**DOCUMENT EXCERPT**
++++++++++

MANKATO — Prepare, but don’t panic.

This was the message Friday from the South Central Minnesota Health Care Coalition, a regional alliance of 11 counties, 15 hospitals and about 100 organizations, which held a press conference to discuss area involvement and preparedness for COVID-19, also known as the coronavirus.

Representatives from the medical community, education and public health sector were on hand to comment and answer questions.

At the time of the press conference, Minnesota had 14 confirmed cases of COVID-19, but that number will change rapidly as more testing is made available. This week, Mayo Clinic announced it had developed a test to detect the virus that would ease some of the current burden on the Centers for Disease Control and public health laboratories. The test follows the CDC’s recommended guidelines.

Testing for COVID-19 reverses the usual norms for seeking medical treatment. People who are experiencing a fever, cough and difficulty breathing should not go to a clinic or emergency room, as would be the normal practice. Instead, they should first contact their primary care provider or clinic for instructions on how they can be evaluated.

++++++++++

**WORK INSTRUCTION A**
For the article on COVID-19 preparedness in south central Minnesota, state whether each statement agrees with it, answering yes or no and quoting the deciding words: (i) The coalition includes 15 hospitals. (ii) The Mayo Clinic test departs from the CDC's recommended guidelines. (iii) People with a fever, cough and difficulty breathing should go straight to an emergency room.
**WORK INSTRUCTION B**
Set down the stretch of the COVID-19 preparedness article from "MANKATO — Prepare, but" through "and answer questions.", word for word.
**WORK INSTRUCTION C**
Resume the article on COVID-19 preparedness in south central Minnesota, picking up after its final sentence.

++++++++++

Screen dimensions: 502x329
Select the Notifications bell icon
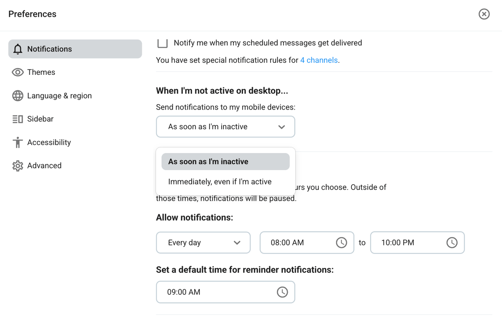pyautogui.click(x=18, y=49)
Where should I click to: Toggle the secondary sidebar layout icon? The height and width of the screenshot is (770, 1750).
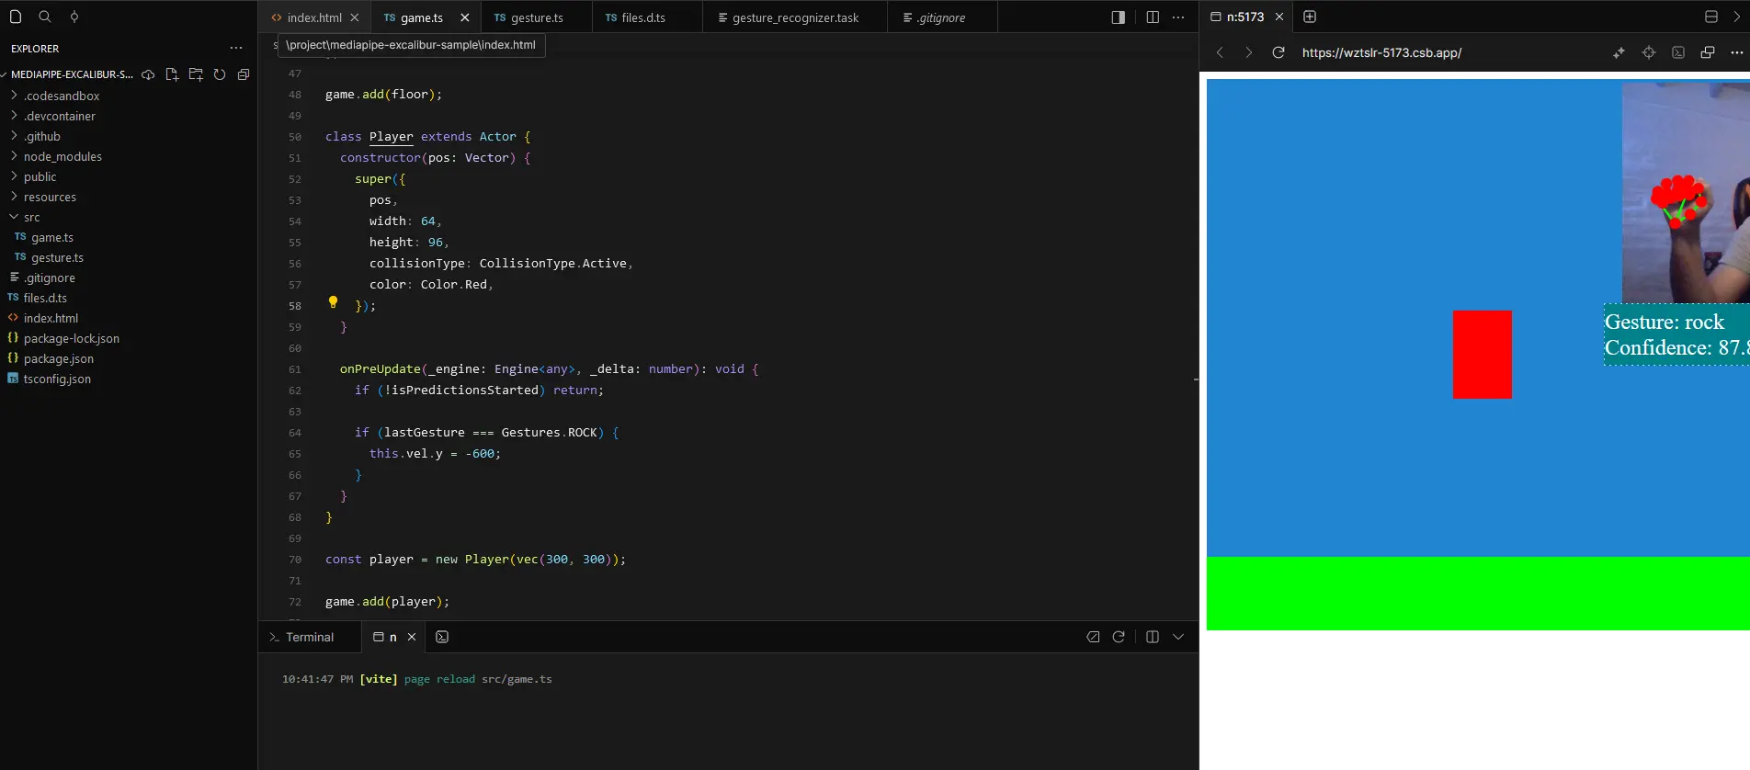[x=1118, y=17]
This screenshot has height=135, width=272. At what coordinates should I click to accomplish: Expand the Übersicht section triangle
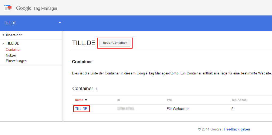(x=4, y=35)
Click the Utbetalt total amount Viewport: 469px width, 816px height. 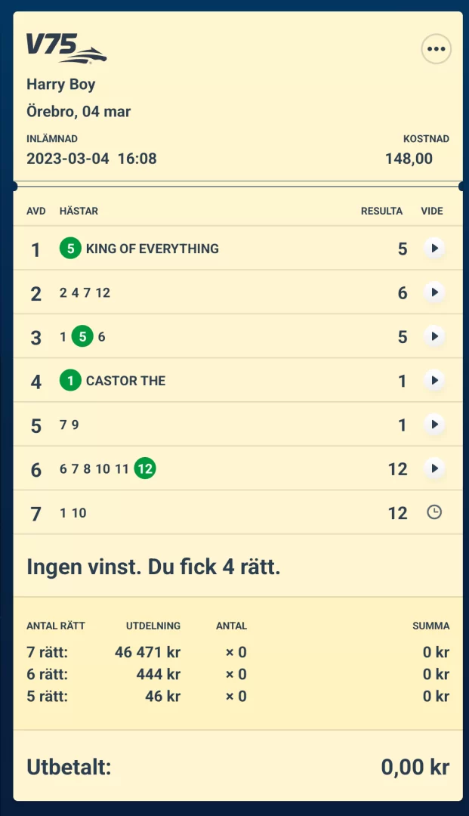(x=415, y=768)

++++++++++

**YOUR RESPONSE A**
(i) Yes: "11 counties, 15 hospitals and about 100 organizations"
(ii) No: "The test follows the CDC’s recommended guidelines."
(iii) No: "should not go to a clinic or emergency room"

**YOUR RESPONSE B**
MANKATO — Prepare, but don’t panic.

This was the message Friday from the South Central Minnesota Health Care Coalition, a regional alliance of 11 counties, 15 hospitals and about 100 organizations, which held a press conference to discuss area involvement and preparedness for COVID-19, also known as the coronavirus.

Representatives from the medical community, education and public health sector were on hand to comment and answer questions.

**YOUR RESPONSE C**
“Simply appearing in the Emergency Department or reception area of a hospital or clinic may expose others. If you call first, we have time to prepare for your visit,” said Dr. Eric Gomez, infectious disease specialist for Mayo Clinic Health System.

In an added step to protect health care workers and other patients from exposure to COVID-19, Mayo Clinic is setting up drive-thru clinics in Fairmont, New Prague and Mankato, but Gomez cautioned that people who do not have testing ordered by their physician will not be seen at these drive-thru clinics.

The Fairmont testing site is at an off-campus location, and patients will be directed there when a test is ordered by a provider.

While the majority of patients will be able to cope with COVID-19, symptoms can be severe for those over the age of 60 and people with underlying health issues such as diabetes, heart disease and lung problems.

Gomez encouraged everyday health habits: Wash your hands. Cover your mouth if you cough or sneeze. Avoid touching your eyes, nose and mouth. Stay home from work, church and school if you are sick.

While elementary and high schools have ceased athletic and academic competitions and other large group events, the 37 colleges in the Minnesota State system have extended their spring breaks for one week to allow time to explore “alternate academic delivery methods” to the normal classroom instruction.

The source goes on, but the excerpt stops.